Go through the records and set each one down exactly, skipping any picture.

[[ Source data open ]]

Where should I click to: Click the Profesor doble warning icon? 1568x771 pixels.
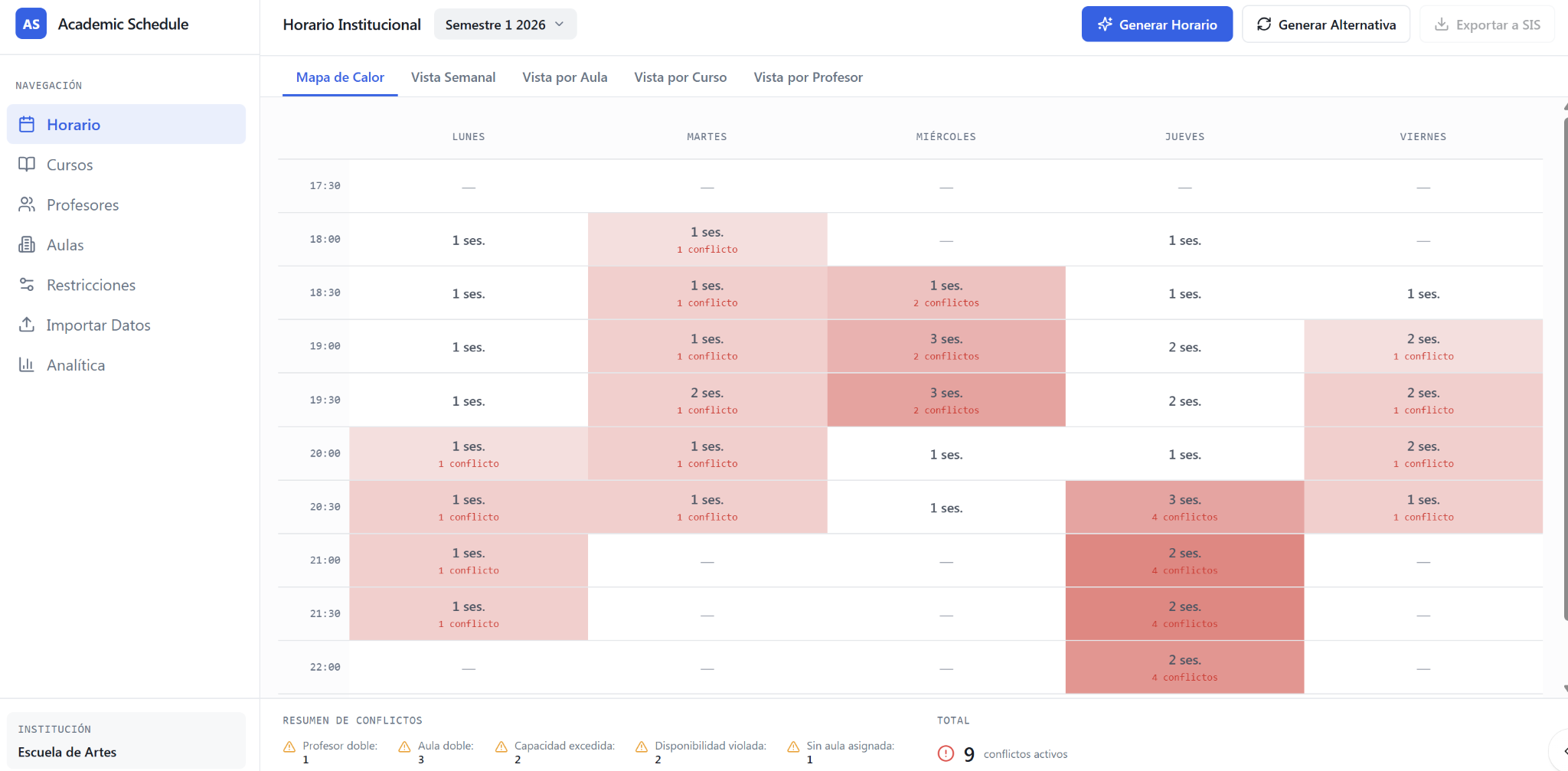pos(289,746)
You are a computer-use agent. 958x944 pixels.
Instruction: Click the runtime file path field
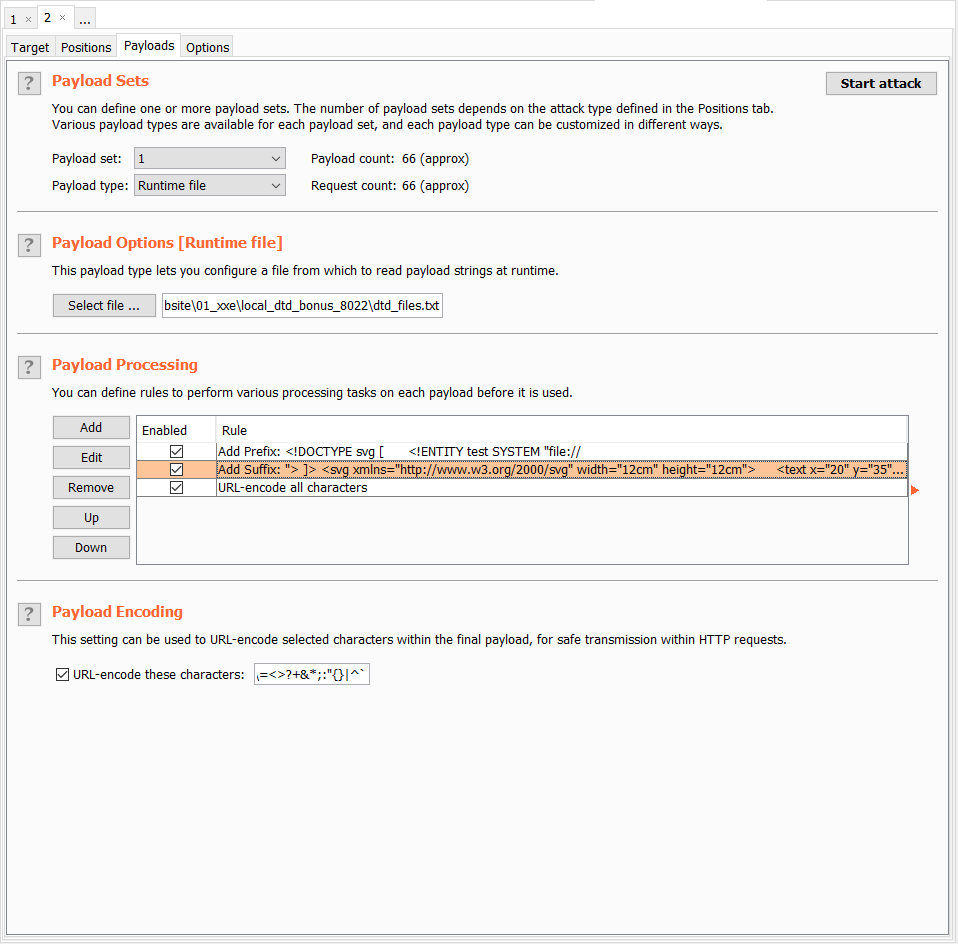[x=301, y=306]
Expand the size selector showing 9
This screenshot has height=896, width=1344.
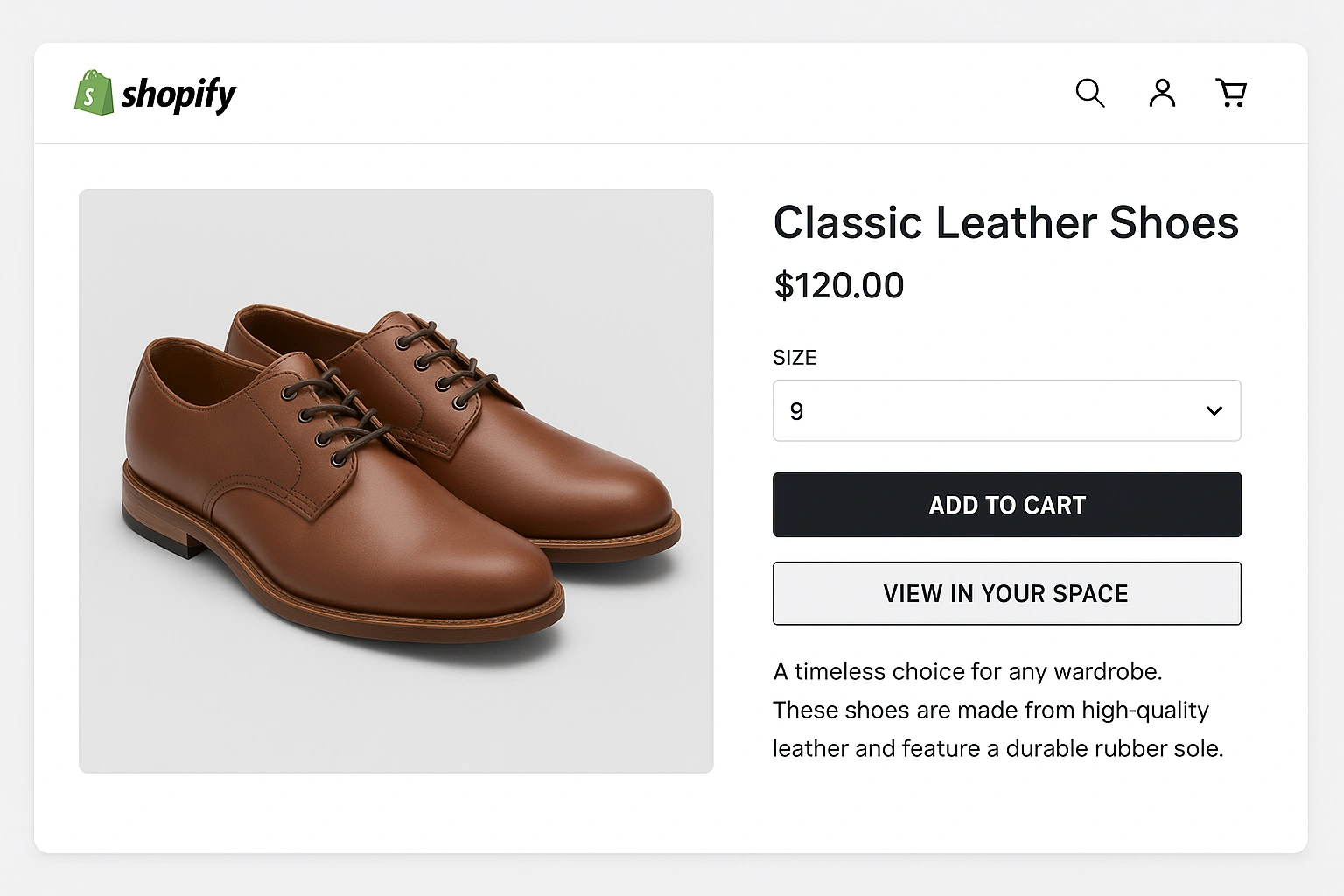tap(1006, 410)
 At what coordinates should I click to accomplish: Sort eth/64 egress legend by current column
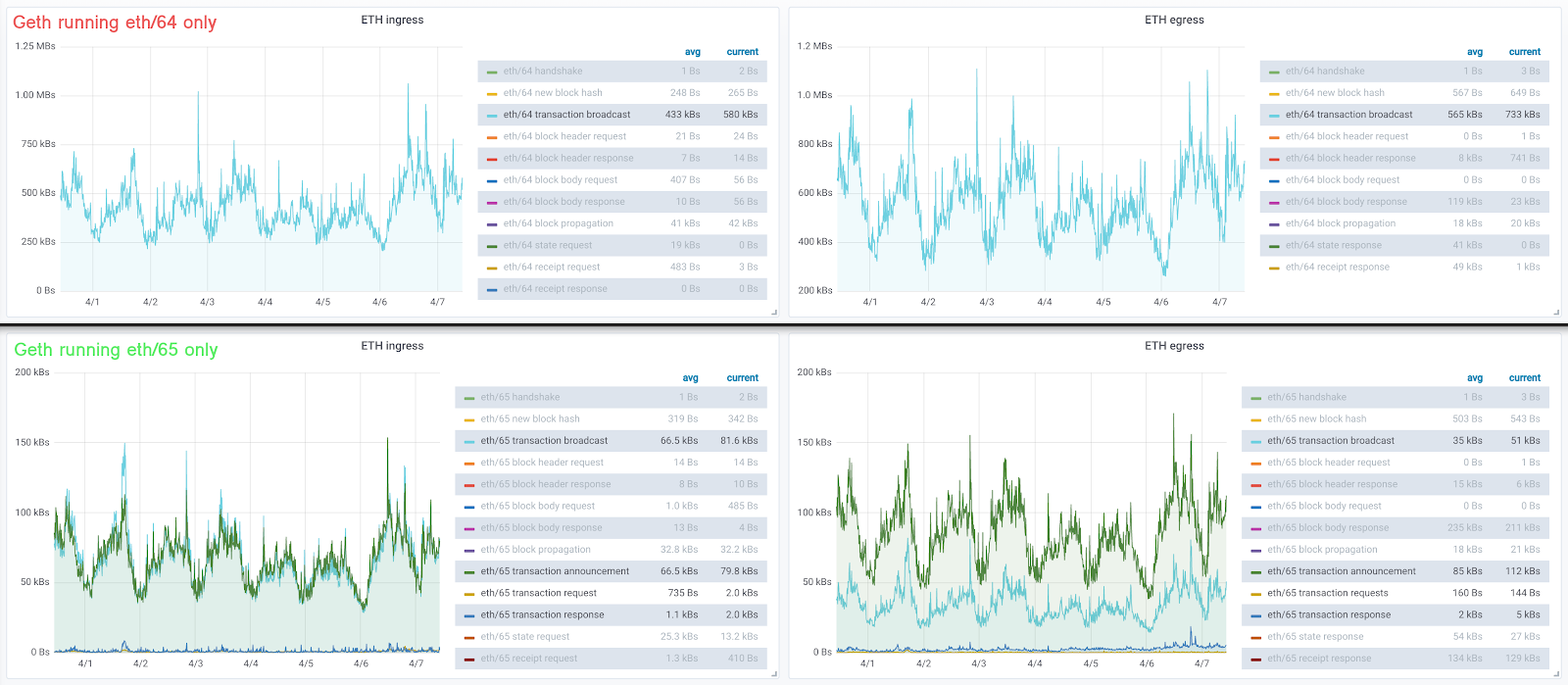1524,52
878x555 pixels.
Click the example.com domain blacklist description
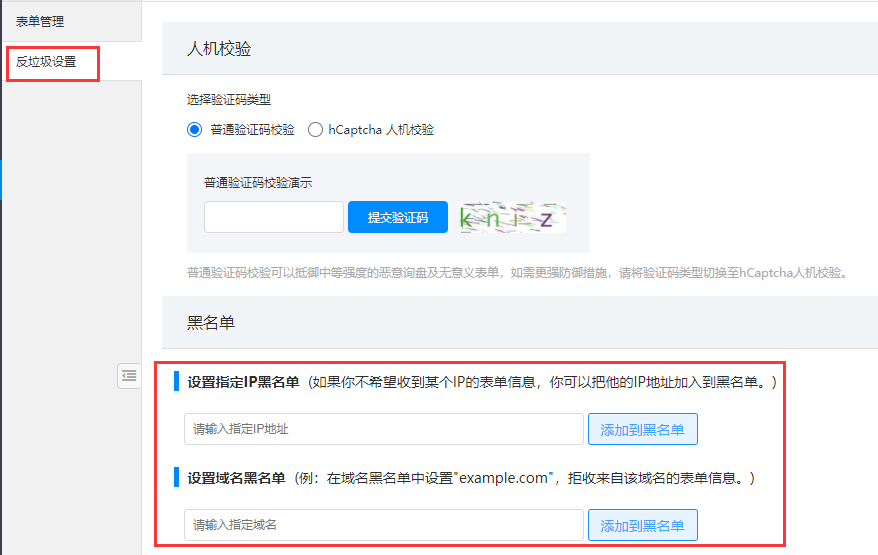click(526, 478)
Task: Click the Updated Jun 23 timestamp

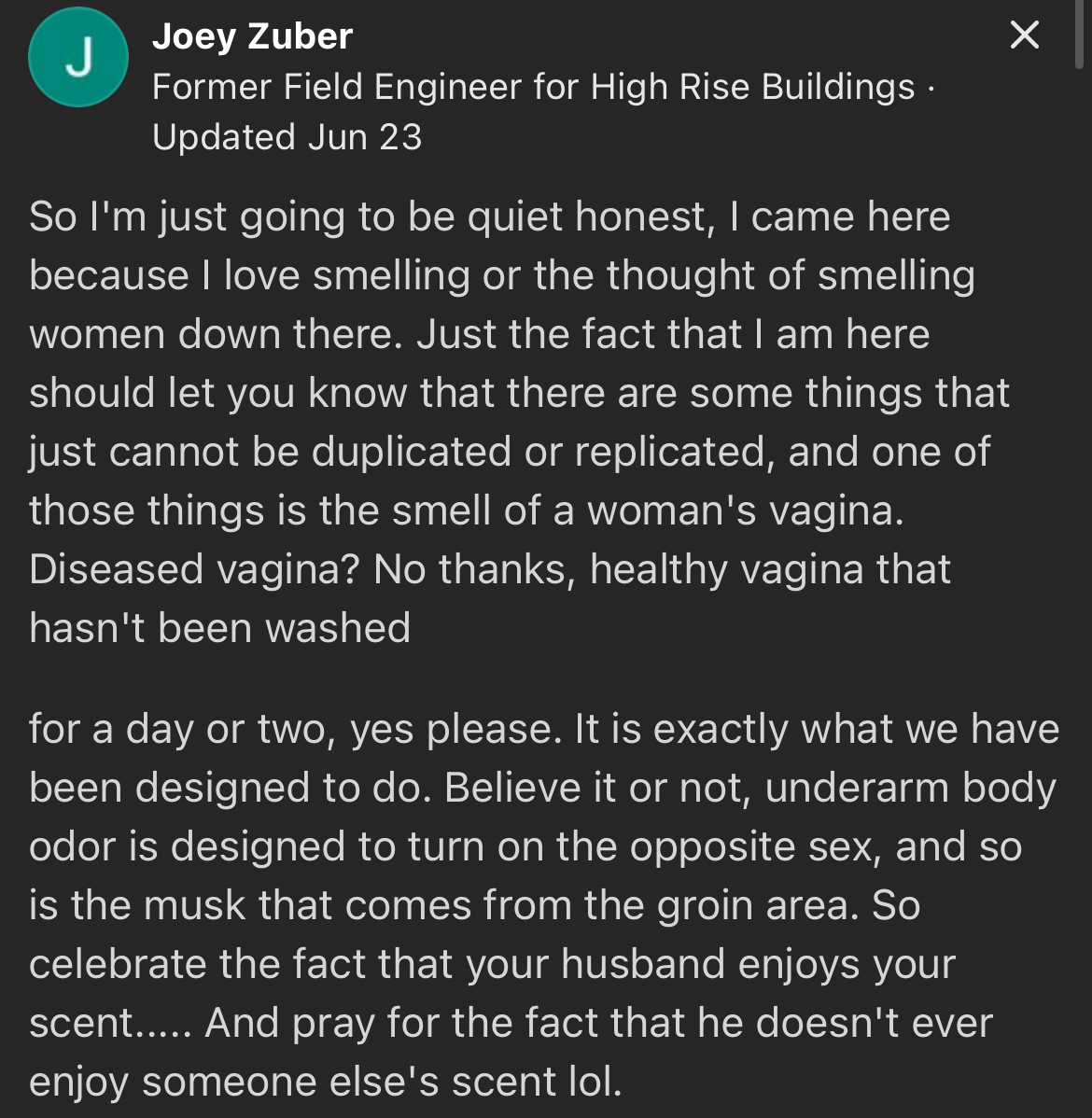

[[ Source data closed ]]

■ Written reply:
Where should I click to: Click the Profesor doble warning icon? 1568x771 pixels.
pos(289,746)
You are a computer-use agent. 958x944 pixels.
Instruction: Click the runtime file path field
[x=301, y=306]
Expand the size selector showing 9
This screenshot has height=896, width=1344.
tap(1006, 410)
 At what coordinates should I click to accomplish: Sort eth/64 egress legend by current column
1524,52
878x555 pixels.
Click the example.com domain blacklist description
click(526, 478)
Task: Click the Updated Jun 23 timestamp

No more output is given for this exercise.